The current kings of comedy

Larry David, Seth McFarlane and Ricky Gervais head to head

Time In

As Larry David leaves Curb Your Enthusiasm behind by starring in a new HBO movie with Jon Hamm and Kate Hudson, we gauge how comic auteurs have fared after their first hits.

Larry David

One of HBO’s smashes, Curb Your Enthusiasm took the acute self-absorption and awkward brilliance of Seinfeld (which David co-wrote) and boiled the ensemble down to one man. This is surely the earliest and best example of a comedian ‘playing himself’, alongside such game celebrity chums as Ted Danson, Mel Brooks and Ben Stiller.

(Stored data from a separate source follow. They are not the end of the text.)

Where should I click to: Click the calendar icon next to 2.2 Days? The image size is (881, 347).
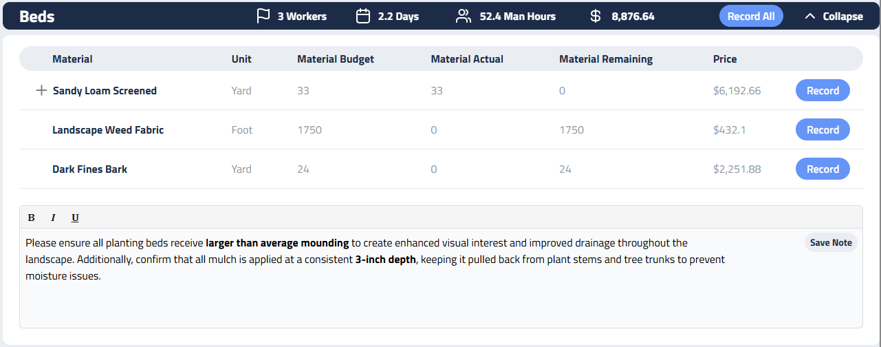coord(363,16)
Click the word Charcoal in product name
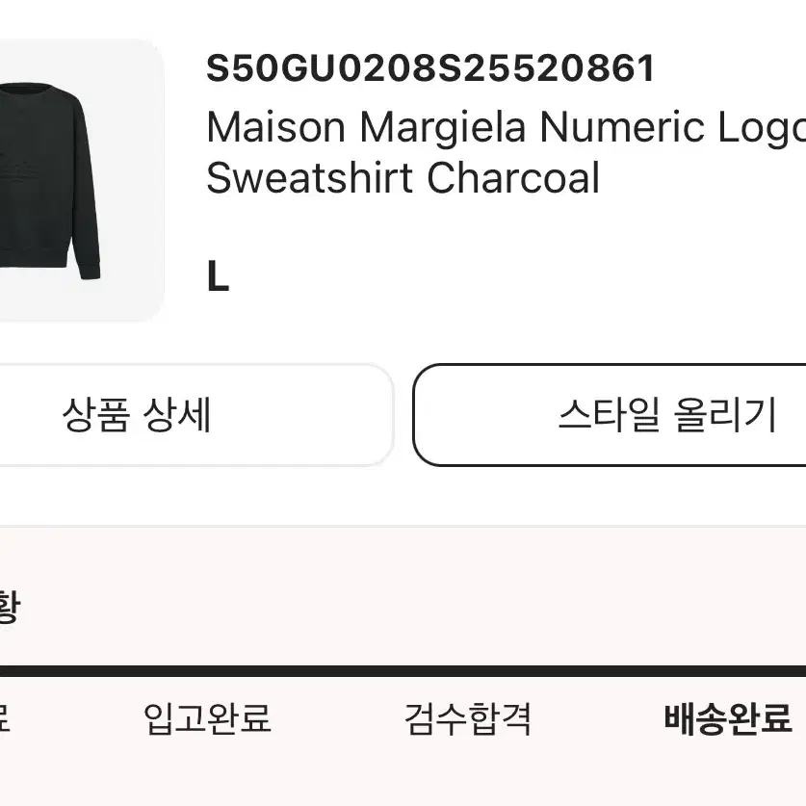This screenshot has height=806, width=806. click(513, 177)
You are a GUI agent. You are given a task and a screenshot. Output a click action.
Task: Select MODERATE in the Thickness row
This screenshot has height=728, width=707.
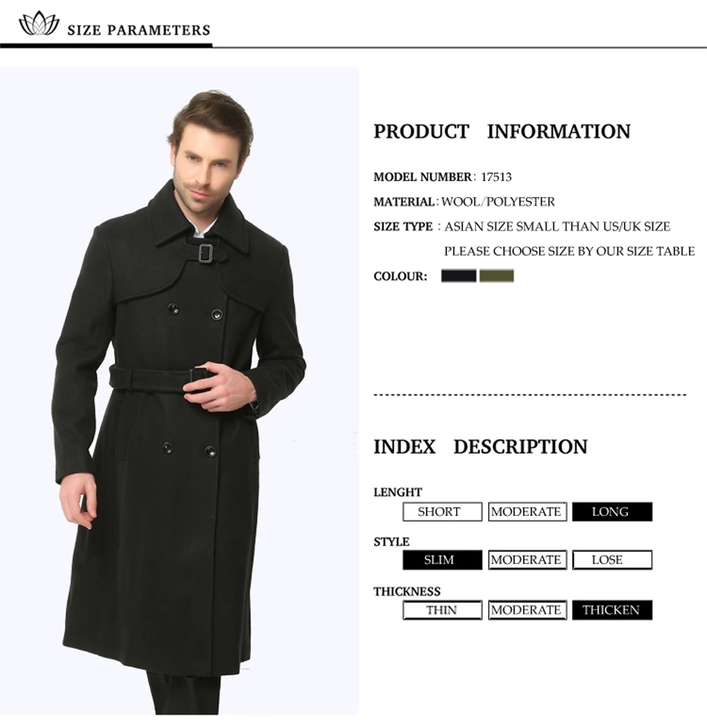(527, 610)
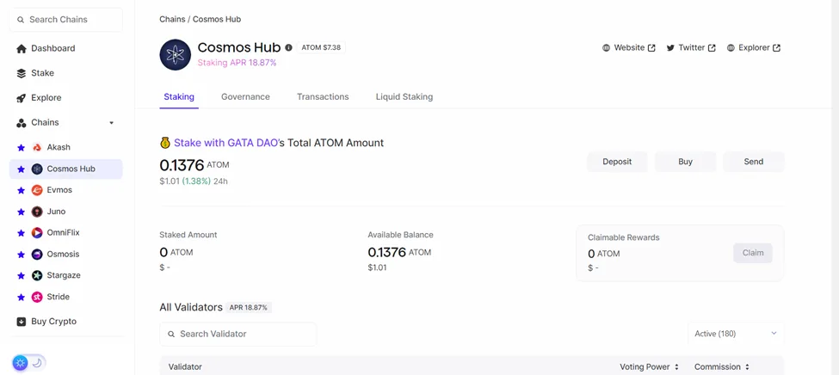Viewport: 839px width, 375px height.
Task: Open the Liquid Staking tab
Action: click(x=404, y=97)
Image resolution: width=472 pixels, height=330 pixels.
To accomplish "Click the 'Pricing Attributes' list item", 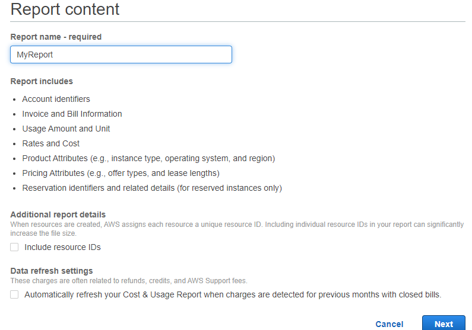I will [121, 173].
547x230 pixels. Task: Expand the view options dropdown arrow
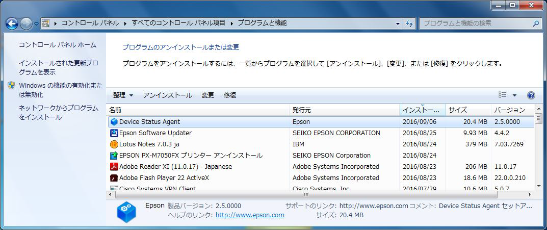pos(514,95)
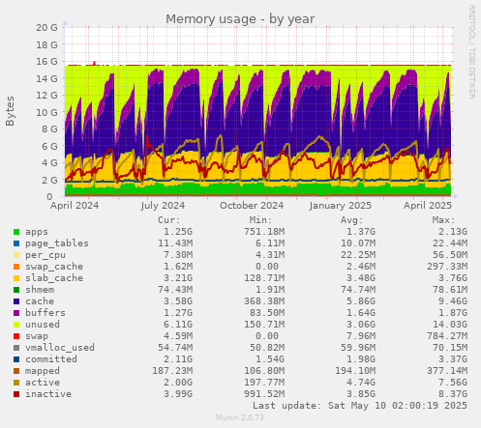Click the dark blue cache legend swatch
This screenshot has width=481, height=428.
coord(16,301)
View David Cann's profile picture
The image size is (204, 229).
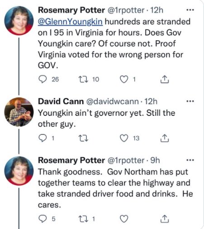coord(19,112)
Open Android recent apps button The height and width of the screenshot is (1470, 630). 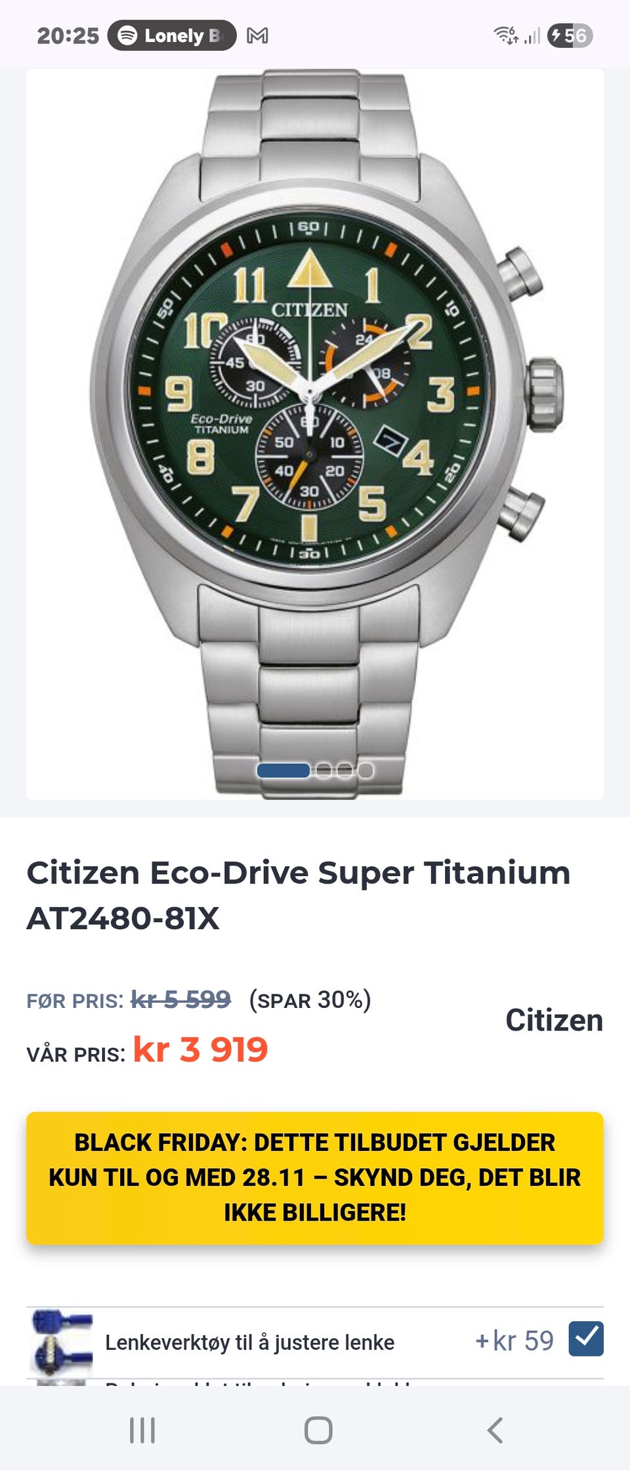point(142,1430)
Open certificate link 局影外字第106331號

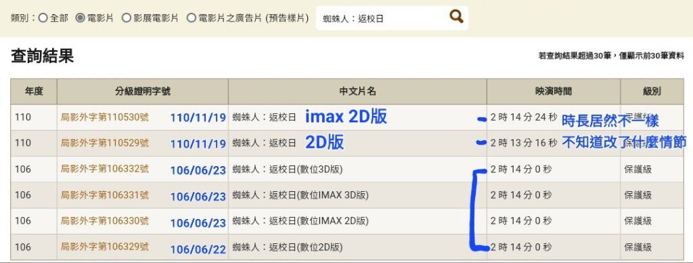tap(105, 195)
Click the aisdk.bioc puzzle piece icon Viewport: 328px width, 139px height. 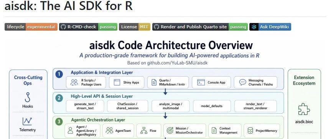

More of the same, ultimately. Curb went on too long, while his leads in Woody Allen’s Whatever Works and Clear History cast him once again as a successful, self-sabotaging misanthrope. He’s still very funny, don’t get us wrong, but if we’re honest we think that the act is starting to grow ever more familiar and slightly lack lustre as a result.

Seth MacFarlane

Seizing the scatological, scatter gun middle ground between The Simpsons and South Park, Family Guy brought us the Griffins, hapless mainstays of middle America. Having survived many proposed cancellations, FG recently made headlines by killing off the family’s dog, Brian.

Further animated fun followed, with diminishing returns. But even a horrendously misjudged turn as this year’s Oscars host couldn’t neuter the huge success of ribald big-screen debut, Ted. But can Hollywood really trust this loose cannon?

Ricky Gervais

So,The Office. A showcase for the unbearable manager of a fictional UK paper merchant? Not an easy pitch, but Gervais and Stephen Merchant’s masterpiece felt like genius arriving fully formed. Did it set the bar too high though?

Well, yes. Extras had its moments; Life’s Too Short, not so much. But Gervais’s first solo venture, botched mockumentary series Derek, is bewildering; as if he has actively set out to embrace all the cliché and lazy emotional manipulation so brilliantly sidestepped in The Office. In fact, we’re still wondering if it’s a spoof.

Trey Parker & Matt Stone
Well, South Park left everyone utterly agape upon its arrival in 1997. Parker and Stone spared no one. Traditionalists, progressives, Scientologists, Christians, teachers, cops, parents and the kids themselves: everyone was a target.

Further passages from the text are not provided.